His smile was engaging. “Put it this way: I’m the last image you’ll see before departing and entering another dimension. I was there when your father passed on. Do you recall?”

I looked at him sideways and nodded slowly. “Dad went with a grin; asked someone to hug him. That was you?”

He nodded. “Another was near me as well—your mother. The lesson I hope you learned is that the unavoidable biological event is joyous, not melancholy.”

I took a swig of my cocktail, looked past him, and thought for a moment. “You know, I watched a Science Channel program where they talked about near death experiences—those unusual times when a person dies clinically then returns. Turns out, they’re never afraid again. But, my Margarita-drinking hallucination, it turns out when the brain is deprived of oxygen it releases memories and something like a white light appears. The brain is merely shutting down giving us a feeling of euphoria, but it’s an illusion. Remember when three those Soviet cosmonauts returned dead because they lost oxygen? Each had a serene look on his face.”
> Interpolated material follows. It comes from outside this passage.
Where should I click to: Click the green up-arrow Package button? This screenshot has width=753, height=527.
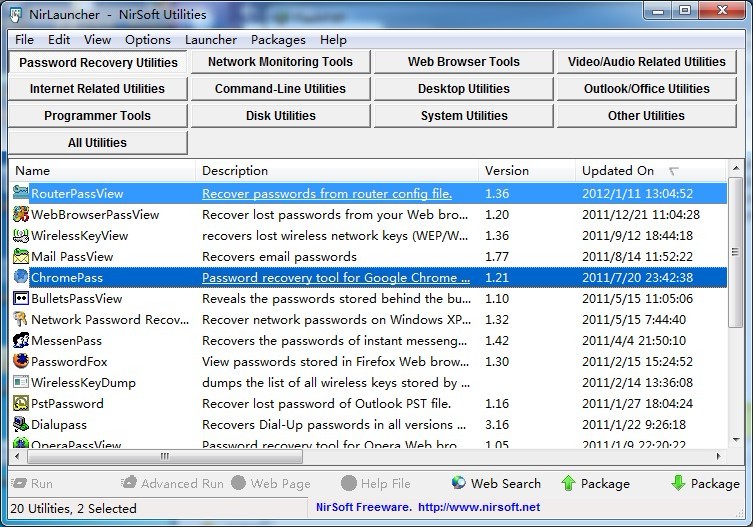(x=568, y=483)
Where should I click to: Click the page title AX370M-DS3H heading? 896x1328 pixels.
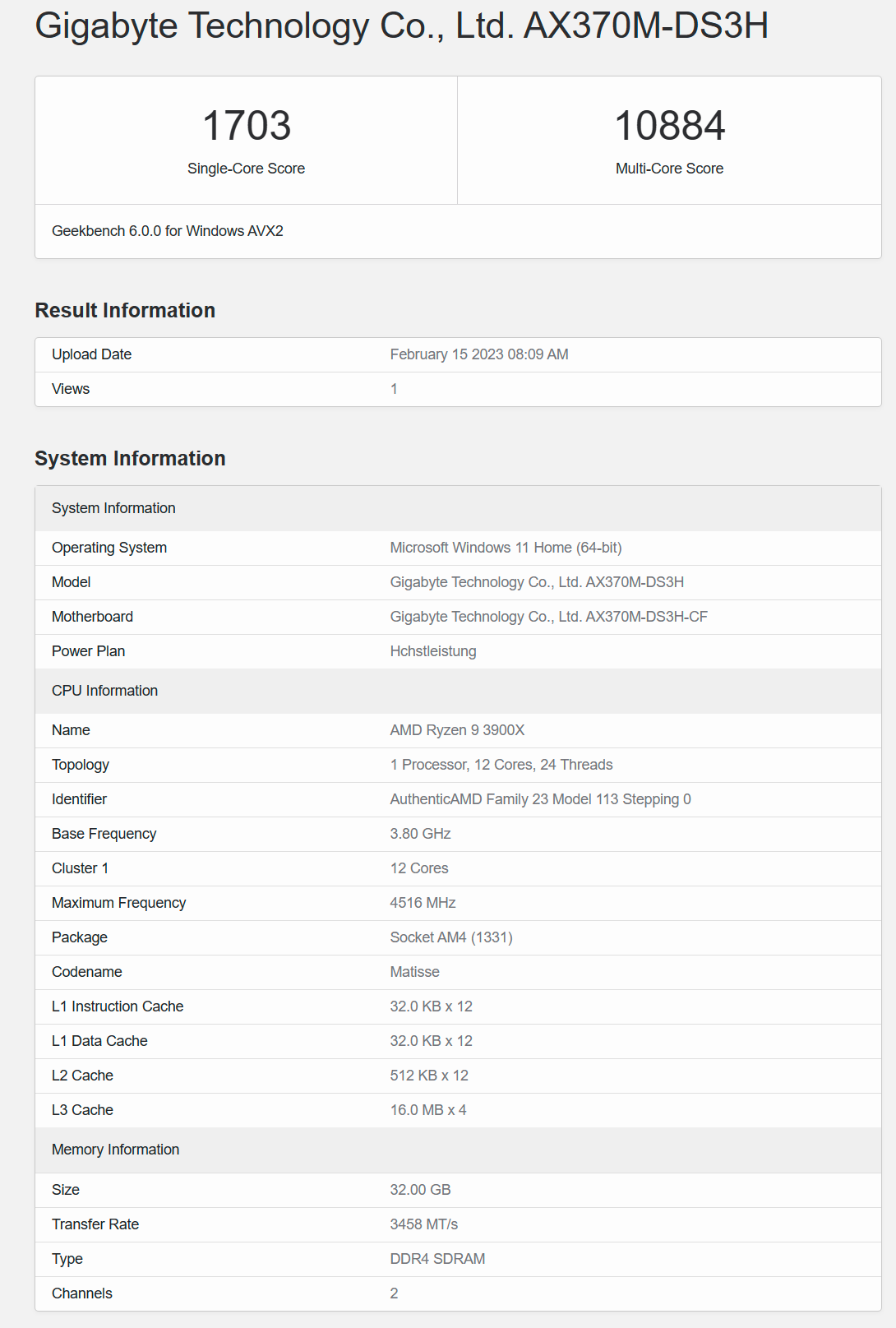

“I assure you I am real enough. I may not carry a scythe and wear a black-hooded robe, but I am THE END. Jim Morrison sang about me; called me an old friend.” He finished his drink, and pointed at his empty glass. I made another batch. “But I can tell you fear me. Is that why you exercise so frequently, and watch your diet? Do you think that will help you live longer?”

I sat the drinks before us. “Well, that’s a possible—no, probable—outcome, but that’s not my sole purpose. I do it for how I feel in the present, which is basically the same as forty years ago. Only thing is when I nick something—get an injury—it takes a lot longer to bounce back.”


He nodded thoughtfully. “Think of it this way; good health is merely the slowest possible rate at which one can die, barring unexpected events. However, you never know what’s percolating away on the inside.” He took a big gulp of his Margarita. “Damn, that’s good.”

“That’s true…” I didn’t tell him every time I get an unexpected pain or ache I start conjuring up the worst. “But I like to take good care of my things—I’m a good steward—and that includes my body.”

He looked me in the eye and nodded. “And that’s noble, but consider this: you health nuts are going to feel a bit disappointed someday lying on your backs, with loved ones crying in the corner, and you dying of nothing.” He laughed like the thought stuck him as funny.

“Except it won’t be nothing. It’ll be the result of a chain reaction of falling dominoes—to complete the metaphor.”

“Exactly! There’s always something. All living things complete a cycle. The moment of your birth, you were spanked into death; your inevitable appointment with me.”

“Well, I have a different plan.” I gave him a look to convey I wasn’t serious. “See, I plan to live forever. So far, so good.”

He winked at me. “You can, you know.”

“Live forever?”

“Right, it’s simply a question of faith.”

I avoided his eyes. “Yeah, but I don’t know if I want to walk around in a robe; and I don’t like singing in a choir.” I heard the tink of an empty glass being set on the bar, and I turned to mix another batch of Margaritas. “You know, the Mormons claim there are three levels of heaven, and in Islam they say there are seven; hence the term seventh heaven.”

There was a period of silence, maybe five seconds, while I shook the drinks then he said quietly, “I’ll be seeing you.”

“When?” I was afraid to hear his answer. When I turned to face him, there was only an empty glass.